Exercise details:
Which lines in the rows below contain the string "dimensions", matching its case exactly? Report each such line in full.

● ● ● ● ●

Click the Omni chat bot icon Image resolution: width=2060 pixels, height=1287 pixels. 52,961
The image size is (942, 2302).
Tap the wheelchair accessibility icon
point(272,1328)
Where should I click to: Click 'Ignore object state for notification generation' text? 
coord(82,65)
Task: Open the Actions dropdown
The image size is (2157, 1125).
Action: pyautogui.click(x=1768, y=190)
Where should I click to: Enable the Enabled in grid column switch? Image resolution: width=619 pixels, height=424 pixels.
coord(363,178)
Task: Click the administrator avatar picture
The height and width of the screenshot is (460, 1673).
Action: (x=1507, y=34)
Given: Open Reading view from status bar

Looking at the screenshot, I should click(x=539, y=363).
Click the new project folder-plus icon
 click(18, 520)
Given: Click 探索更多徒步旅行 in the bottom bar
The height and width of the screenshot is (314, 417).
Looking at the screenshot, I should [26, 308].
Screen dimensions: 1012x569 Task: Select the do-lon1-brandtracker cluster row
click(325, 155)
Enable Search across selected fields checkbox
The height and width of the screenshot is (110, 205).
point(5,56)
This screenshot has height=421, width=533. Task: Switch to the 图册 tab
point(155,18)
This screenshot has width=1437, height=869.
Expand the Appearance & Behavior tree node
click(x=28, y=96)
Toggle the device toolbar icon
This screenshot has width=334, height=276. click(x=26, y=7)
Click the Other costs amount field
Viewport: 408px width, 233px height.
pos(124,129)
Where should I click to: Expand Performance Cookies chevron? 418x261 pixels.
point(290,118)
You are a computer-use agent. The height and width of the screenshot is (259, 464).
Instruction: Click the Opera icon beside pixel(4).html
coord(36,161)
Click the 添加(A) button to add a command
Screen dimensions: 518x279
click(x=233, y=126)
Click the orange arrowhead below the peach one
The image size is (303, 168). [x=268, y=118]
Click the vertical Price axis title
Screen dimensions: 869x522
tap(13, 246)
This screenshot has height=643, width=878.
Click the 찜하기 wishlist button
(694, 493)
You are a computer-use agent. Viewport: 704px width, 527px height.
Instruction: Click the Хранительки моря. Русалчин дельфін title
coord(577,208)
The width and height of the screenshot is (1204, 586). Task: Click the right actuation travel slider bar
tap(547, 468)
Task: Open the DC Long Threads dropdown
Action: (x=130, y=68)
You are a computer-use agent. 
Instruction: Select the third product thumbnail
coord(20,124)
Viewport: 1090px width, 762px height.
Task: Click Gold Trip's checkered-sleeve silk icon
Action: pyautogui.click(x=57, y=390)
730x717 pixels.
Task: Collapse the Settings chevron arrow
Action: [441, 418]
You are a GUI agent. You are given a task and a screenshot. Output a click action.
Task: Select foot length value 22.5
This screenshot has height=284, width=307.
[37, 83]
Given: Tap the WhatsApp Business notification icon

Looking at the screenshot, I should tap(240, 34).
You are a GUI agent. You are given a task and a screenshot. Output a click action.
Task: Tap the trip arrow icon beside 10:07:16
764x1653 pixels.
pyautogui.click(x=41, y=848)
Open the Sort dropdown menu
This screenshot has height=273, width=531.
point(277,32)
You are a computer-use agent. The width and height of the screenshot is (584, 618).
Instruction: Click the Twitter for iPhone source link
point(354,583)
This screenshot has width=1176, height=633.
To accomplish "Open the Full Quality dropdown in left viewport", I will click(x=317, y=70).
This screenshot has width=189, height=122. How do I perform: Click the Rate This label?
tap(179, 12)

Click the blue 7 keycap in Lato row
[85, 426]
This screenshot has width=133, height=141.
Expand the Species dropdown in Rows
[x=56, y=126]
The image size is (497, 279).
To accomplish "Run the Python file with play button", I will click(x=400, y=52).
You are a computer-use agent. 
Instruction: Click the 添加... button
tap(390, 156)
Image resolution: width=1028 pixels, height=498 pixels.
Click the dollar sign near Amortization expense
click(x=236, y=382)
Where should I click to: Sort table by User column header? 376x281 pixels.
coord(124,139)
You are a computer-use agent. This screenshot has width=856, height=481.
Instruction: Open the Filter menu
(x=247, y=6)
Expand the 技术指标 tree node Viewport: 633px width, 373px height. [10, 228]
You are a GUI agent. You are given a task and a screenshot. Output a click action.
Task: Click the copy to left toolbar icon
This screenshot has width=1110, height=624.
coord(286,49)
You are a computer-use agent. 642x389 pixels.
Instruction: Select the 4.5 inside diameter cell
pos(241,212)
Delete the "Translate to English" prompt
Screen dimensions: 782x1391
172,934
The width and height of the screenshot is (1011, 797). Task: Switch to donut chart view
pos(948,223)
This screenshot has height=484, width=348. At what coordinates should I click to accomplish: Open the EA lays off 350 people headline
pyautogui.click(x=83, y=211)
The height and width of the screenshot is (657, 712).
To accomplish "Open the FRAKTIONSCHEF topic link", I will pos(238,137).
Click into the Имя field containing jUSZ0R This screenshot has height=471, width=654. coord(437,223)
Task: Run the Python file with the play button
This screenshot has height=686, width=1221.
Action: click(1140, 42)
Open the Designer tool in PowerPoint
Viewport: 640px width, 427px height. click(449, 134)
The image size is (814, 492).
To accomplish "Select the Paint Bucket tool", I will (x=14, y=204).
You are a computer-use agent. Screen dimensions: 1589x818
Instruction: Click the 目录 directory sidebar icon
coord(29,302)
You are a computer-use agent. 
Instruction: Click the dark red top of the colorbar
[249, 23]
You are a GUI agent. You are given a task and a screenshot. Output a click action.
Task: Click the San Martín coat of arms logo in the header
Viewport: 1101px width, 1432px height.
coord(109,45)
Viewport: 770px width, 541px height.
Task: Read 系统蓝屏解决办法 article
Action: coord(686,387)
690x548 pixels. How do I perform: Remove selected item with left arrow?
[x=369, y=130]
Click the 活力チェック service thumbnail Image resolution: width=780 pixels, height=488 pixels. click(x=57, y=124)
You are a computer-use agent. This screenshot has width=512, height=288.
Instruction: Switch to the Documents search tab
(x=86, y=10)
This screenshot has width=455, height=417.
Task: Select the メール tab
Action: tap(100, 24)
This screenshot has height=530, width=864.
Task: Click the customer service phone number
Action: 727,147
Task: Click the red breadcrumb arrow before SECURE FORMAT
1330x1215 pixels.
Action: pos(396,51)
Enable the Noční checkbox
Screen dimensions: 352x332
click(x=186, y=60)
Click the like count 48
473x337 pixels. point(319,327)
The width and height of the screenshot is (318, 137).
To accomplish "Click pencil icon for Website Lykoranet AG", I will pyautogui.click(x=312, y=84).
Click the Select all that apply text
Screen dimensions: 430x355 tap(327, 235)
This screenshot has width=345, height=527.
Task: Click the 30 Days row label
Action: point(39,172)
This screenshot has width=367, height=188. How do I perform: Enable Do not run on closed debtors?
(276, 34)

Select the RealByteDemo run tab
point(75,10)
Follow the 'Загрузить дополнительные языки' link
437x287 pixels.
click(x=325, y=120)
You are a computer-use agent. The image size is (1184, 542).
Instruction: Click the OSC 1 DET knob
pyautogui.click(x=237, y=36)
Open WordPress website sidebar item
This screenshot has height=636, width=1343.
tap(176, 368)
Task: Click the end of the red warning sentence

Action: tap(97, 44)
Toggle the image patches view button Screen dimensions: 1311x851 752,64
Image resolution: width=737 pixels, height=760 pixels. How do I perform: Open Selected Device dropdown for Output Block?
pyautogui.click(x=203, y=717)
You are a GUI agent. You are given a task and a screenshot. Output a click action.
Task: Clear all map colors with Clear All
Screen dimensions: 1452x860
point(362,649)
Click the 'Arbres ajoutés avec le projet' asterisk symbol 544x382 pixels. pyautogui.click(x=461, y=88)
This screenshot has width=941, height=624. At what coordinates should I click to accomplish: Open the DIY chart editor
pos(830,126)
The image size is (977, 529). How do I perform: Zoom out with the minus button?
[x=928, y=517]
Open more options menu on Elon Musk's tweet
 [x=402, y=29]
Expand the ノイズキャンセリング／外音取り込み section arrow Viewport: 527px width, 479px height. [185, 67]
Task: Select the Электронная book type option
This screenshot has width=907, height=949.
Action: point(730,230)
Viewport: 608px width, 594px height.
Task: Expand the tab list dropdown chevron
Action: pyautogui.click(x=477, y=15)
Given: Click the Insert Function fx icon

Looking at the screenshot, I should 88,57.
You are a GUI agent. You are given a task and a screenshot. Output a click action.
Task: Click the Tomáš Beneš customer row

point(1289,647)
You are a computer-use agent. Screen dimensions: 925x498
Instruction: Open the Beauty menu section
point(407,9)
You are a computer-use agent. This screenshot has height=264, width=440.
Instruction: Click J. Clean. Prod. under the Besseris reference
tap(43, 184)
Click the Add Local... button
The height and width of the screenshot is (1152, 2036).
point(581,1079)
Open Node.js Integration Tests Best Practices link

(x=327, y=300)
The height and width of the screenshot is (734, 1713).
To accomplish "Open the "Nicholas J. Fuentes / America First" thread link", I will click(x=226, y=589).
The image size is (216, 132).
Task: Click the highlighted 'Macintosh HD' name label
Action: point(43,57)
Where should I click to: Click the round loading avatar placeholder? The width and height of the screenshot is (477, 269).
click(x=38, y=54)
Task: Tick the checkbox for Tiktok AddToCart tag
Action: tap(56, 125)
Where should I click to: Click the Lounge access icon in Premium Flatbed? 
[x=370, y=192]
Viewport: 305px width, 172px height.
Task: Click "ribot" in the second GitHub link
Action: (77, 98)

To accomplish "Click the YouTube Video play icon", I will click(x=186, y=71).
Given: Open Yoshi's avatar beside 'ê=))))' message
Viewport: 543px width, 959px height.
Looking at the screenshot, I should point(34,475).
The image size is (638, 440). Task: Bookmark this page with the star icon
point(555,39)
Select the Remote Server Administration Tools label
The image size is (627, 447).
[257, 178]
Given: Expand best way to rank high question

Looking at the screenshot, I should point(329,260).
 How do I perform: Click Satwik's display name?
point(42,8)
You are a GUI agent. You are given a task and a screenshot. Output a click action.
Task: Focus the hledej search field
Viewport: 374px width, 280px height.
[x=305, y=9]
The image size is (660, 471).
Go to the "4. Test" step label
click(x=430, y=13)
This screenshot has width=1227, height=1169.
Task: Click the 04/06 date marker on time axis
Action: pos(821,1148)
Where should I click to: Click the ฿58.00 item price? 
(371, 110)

● ● ● ● ●

The completed task:
Screen dimensions: 1012x569 Task: Select the do-lon1-brandtracker cluster row
Screen dimensions: 518x279
Screen dimensions: 869x522
Screen dimensions: 782x1391
You are a computer-use agent. Screen dimensions: 1589x818
Screen dimensions: 352x332
Screen dimensions: 430x355 tap(327, 235)
Toggle the image patches view button Screen dimensions: 1311x851 752,64
Screen dimensions: 1452x860
You are a computer-use agent. Screen dimensions: 925x498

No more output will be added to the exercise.